> SOURCE PASSAGE:
Ring around the blue collar
The movies of the American workplace would be worse off without the skeptical empathy of writer-director Mike Judge. It’s not that Judge is necessarily any kind of labor-relations expert, or even a cinematic genius. It’s just that he knows what it’s like to have to work for a living, and how that knowledge might well be channeled into diverting entertainments. Whereas his cult favorite Office Space looked in on life among white-collar worker bees in the ’90s, Judge’s new film, Extract, is about being the boss of blue-collar rubes today. It’s not a pretty picture. But it is pretty funny.
Joel Reynold (Jason Bateman) is a mild-mannered man on the brink of personal and professional catastrophe. Joel owns a mid-sized flavor-extract factory in a mid-sized American city. He came by it honestly, we suspect, through enough hard work that his marriage has suffered. If Joel’s not home by 8 p.m. on any given weeknight, and he’s usually not, he’ll have missed the sweat-pant deadline. That’s the moment in the evening when Joel’s wife, Suzie (Kristen Wiig), who works unfulfillingly as a designer of coupons, slips into sweat pants and cinches up the waistband so tightly that she might as well be putting on a chastity belt.

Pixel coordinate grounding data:
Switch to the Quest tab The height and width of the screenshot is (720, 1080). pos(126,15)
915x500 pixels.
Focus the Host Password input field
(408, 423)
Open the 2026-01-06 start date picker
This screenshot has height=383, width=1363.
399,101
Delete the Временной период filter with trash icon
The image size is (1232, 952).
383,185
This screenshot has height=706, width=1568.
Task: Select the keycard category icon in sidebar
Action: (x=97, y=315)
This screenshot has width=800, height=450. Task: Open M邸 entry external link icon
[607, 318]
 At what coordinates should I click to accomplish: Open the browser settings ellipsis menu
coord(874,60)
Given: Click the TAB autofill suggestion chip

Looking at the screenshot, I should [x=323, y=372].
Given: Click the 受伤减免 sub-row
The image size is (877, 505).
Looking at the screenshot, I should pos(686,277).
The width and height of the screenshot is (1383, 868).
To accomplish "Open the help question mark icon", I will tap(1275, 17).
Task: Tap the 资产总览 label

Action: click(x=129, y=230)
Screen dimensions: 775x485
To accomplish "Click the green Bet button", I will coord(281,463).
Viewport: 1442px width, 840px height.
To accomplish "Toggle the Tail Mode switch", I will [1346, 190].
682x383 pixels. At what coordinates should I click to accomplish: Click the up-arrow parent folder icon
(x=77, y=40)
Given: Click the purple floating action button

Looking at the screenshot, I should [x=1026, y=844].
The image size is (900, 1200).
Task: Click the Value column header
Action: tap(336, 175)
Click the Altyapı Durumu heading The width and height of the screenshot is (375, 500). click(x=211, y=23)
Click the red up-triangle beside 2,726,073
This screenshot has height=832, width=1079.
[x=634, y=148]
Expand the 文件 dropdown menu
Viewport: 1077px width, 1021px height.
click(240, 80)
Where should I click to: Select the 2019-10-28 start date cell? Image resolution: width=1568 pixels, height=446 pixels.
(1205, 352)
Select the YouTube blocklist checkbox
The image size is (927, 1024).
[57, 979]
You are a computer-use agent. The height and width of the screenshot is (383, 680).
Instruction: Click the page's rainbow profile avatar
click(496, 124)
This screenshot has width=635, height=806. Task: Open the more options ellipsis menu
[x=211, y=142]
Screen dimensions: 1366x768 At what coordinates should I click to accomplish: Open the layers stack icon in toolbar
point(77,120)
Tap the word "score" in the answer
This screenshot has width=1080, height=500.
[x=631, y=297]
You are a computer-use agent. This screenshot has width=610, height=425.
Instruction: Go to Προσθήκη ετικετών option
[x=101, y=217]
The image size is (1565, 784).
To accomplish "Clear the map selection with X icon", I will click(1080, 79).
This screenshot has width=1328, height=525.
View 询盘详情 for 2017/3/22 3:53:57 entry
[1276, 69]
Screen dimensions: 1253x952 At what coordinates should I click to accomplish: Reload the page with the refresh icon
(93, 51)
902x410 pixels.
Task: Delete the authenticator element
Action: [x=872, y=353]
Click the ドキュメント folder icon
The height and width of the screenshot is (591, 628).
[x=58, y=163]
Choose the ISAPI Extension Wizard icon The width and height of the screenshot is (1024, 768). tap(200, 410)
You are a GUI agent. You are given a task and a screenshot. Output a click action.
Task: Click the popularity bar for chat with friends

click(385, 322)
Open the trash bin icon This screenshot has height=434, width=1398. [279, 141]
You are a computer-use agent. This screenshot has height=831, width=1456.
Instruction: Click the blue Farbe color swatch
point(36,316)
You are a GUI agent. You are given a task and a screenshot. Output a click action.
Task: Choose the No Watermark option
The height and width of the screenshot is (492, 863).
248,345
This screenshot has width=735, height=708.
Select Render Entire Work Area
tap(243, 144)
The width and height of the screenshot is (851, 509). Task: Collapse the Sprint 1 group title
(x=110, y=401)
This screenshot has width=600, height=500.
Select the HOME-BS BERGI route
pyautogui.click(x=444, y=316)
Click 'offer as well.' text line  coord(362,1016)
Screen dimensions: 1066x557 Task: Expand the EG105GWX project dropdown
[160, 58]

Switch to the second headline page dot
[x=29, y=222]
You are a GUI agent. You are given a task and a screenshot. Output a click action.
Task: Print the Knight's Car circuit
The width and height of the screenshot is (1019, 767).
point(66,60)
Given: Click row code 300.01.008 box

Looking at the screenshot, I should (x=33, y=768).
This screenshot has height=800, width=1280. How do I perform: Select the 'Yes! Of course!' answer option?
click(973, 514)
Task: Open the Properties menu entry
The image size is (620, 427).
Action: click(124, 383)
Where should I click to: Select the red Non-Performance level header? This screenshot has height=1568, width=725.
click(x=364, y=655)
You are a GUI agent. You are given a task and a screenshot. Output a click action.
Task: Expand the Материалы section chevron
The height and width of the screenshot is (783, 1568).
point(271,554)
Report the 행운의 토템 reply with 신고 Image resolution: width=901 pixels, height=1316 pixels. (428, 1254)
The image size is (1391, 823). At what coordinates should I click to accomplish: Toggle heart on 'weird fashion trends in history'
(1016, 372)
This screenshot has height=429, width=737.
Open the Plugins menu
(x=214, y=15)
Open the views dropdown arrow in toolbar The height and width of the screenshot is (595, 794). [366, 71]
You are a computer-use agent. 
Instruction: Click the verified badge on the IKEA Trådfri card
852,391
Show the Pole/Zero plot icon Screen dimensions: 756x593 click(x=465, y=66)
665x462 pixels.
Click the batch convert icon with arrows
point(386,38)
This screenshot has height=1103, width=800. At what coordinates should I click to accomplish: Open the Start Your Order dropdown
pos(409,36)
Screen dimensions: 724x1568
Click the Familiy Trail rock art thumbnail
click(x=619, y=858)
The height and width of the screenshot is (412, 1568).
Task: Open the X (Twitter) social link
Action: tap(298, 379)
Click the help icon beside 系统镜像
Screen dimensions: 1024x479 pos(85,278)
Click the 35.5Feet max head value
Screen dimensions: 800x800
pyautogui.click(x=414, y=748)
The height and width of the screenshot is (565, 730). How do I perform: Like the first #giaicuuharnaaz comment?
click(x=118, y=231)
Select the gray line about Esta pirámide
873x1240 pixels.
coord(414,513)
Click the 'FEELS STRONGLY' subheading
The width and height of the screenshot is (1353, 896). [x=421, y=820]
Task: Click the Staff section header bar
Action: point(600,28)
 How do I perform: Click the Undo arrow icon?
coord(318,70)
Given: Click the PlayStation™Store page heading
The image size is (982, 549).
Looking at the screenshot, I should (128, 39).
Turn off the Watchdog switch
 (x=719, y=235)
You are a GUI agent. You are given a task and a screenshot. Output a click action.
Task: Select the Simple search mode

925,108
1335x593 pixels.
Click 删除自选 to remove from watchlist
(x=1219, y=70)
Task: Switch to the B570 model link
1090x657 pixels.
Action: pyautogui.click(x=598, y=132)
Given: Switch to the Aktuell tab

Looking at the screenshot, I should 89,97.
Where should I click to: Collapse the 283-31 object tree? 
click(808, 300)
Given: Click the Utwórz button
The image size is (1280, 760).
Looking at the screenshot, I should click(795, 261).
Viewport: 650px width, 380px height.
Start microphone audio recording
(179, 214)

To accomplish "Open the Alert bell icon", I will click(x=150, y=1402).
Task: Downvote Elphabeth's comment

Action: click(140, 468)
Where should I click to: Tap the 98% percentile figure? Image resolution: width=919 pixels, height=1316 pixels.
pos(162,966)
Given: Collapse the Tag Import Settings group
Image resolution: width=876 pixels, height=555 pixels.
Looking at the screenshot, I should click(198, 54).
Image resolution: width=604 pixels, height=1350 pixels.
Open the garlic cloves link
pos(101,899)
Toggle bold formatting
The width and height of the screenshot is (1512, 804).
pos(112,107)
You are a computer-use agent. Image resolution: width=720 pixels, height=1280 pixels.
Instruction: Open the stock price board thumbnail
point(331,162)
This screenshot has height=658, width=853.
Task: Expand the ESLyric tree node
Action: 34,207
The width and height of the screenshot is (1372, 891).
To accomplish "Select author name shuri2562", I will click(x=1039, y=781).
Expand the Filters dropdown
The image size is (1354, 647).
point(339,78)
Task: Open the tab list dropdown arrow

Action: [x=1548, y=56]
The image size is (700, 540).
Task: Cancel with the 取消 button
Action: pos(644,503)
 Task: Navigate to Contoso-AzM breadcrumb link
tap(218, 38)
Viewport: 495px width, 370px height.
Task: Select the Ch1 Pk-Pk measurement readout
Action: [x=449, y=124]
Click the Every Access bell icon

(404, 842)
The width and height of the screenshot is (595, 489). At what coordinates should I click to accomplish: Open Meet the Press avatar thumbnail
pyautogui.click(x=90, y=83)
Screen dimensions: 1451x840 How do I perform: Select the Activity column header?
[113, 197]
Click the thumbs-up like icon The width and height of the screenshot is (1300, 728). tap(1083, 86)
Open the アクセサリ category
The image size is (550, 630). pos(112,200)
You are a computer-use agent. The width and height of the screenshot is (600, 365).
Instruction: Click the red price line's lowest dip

> TASKS AND EXERCISES:
[1] According to the review, what does Suzie do for work?
[2] Please set down the stretch of the review from "Ring around the" through "is pretty funny.".
The lines have no role in this work.

> TASK ANSWERS:
[1] She works as a designer of coupons.

[2]
Ring around the blue collar
The movies of the American workplace would be worse off without the skeptical empathy of writer-director Mike Judge. It’s not that Judge is necessarily any kind of labor-relations expert, or even a cinematic genius. It’s just that he knows what it’s like to have to work for a living, and how that knowledge might well be channeled into diverting entertainments. Whereas his cult favorite Office Space looked in on life among white-collar worker bees in the ’90s, Judge’s new film, Extract, is about being the boss of blue-collar rubes today. It’s not a pretty picture. But it is pretty funny.